• [WHAT THE EXERCISE ASKS]:
Here is a listing, set out below; repeat its lines from the one with "This screenshot has width=825, height=625." to the last, both included, and leave out the pictures.

[Opening SOURCE MATERIAL section]

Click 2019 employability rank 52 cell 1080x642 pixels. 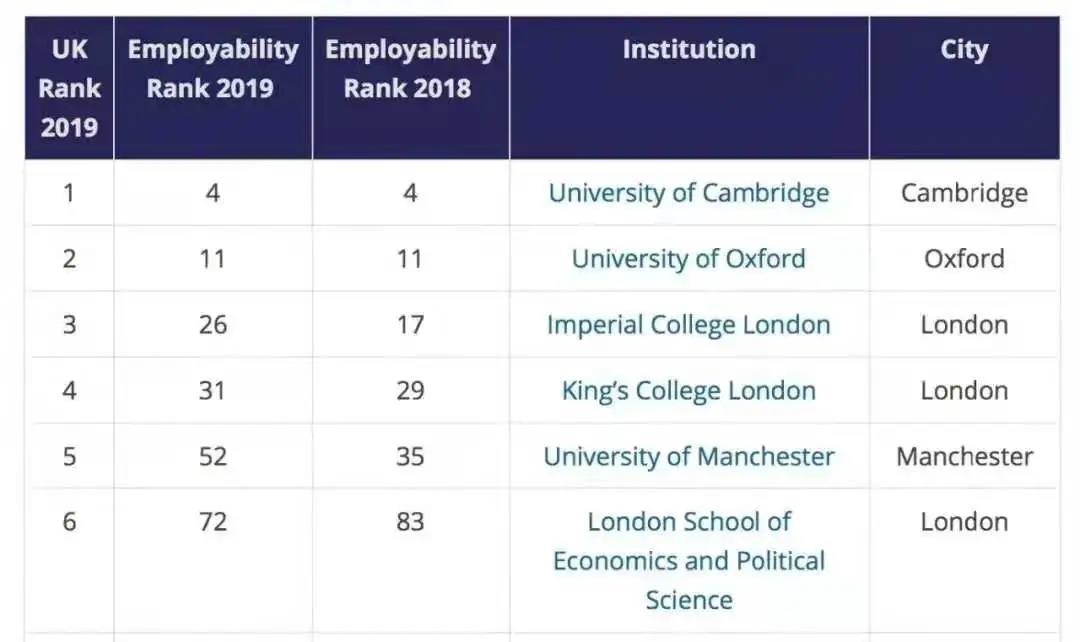click(x=213, y=456)
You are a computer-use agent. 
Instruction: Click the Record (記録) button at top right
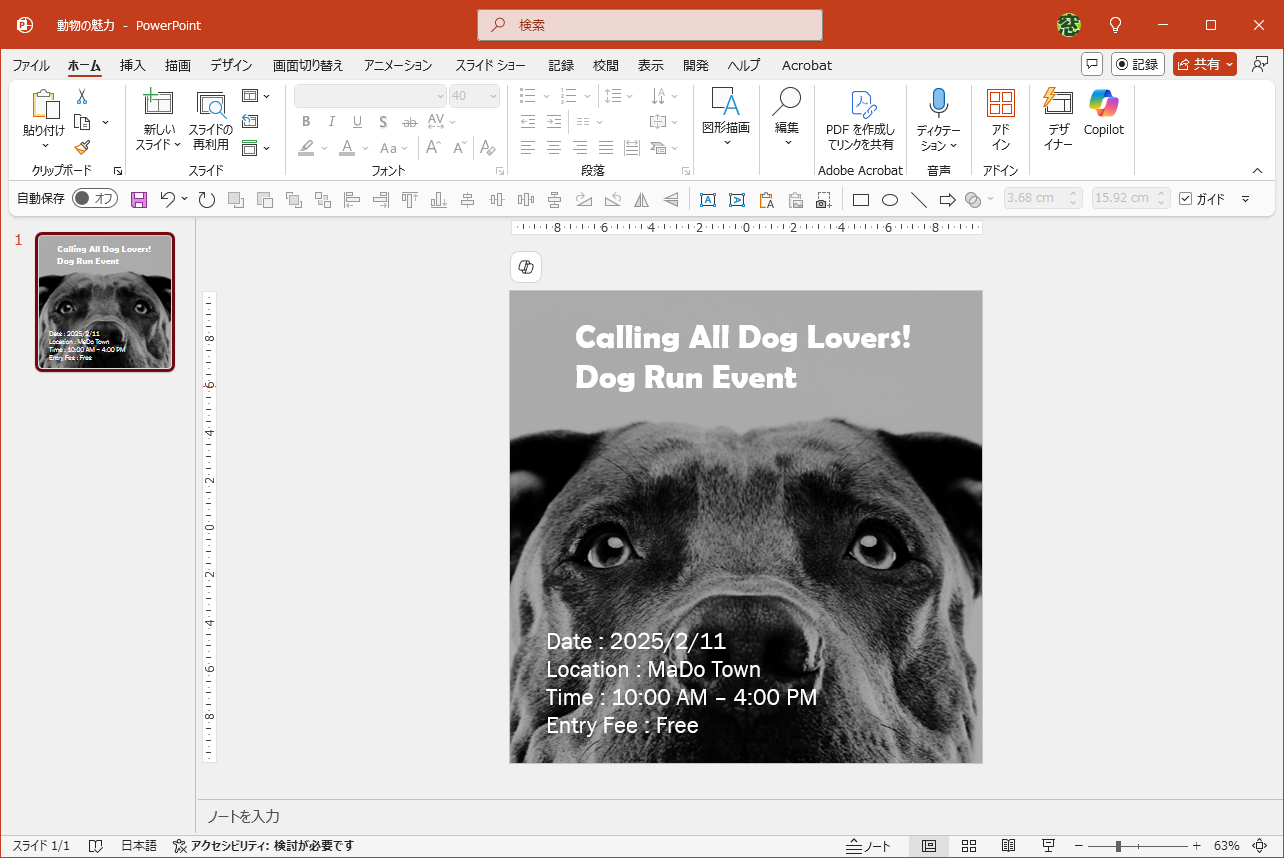(1136, 64)
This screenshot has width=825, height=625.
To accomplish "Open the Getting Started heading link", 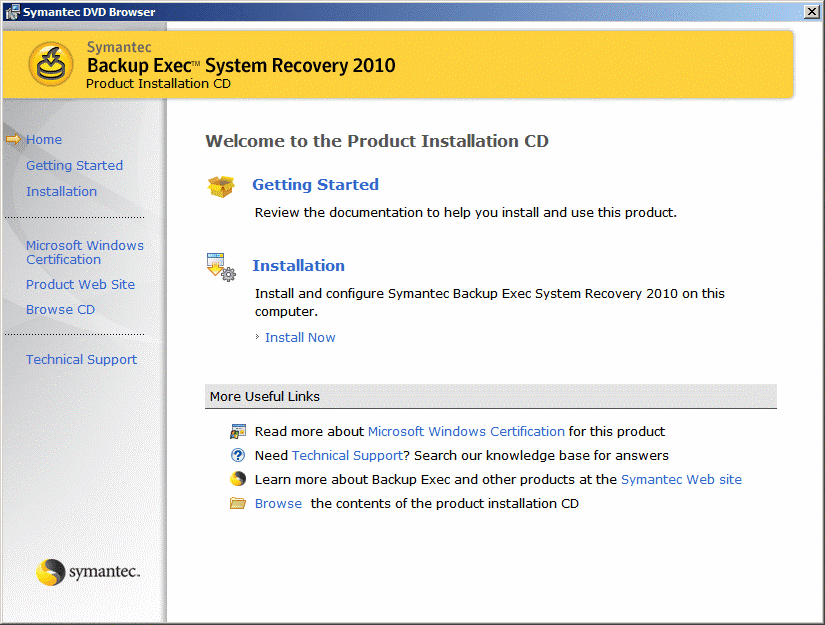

[Closing SOURCE MATERIAL section]

• [EXERCISE RESPONSE]:
This screenshot has width=825, height=625.
To accomplish "Open the Getting Started heading link", 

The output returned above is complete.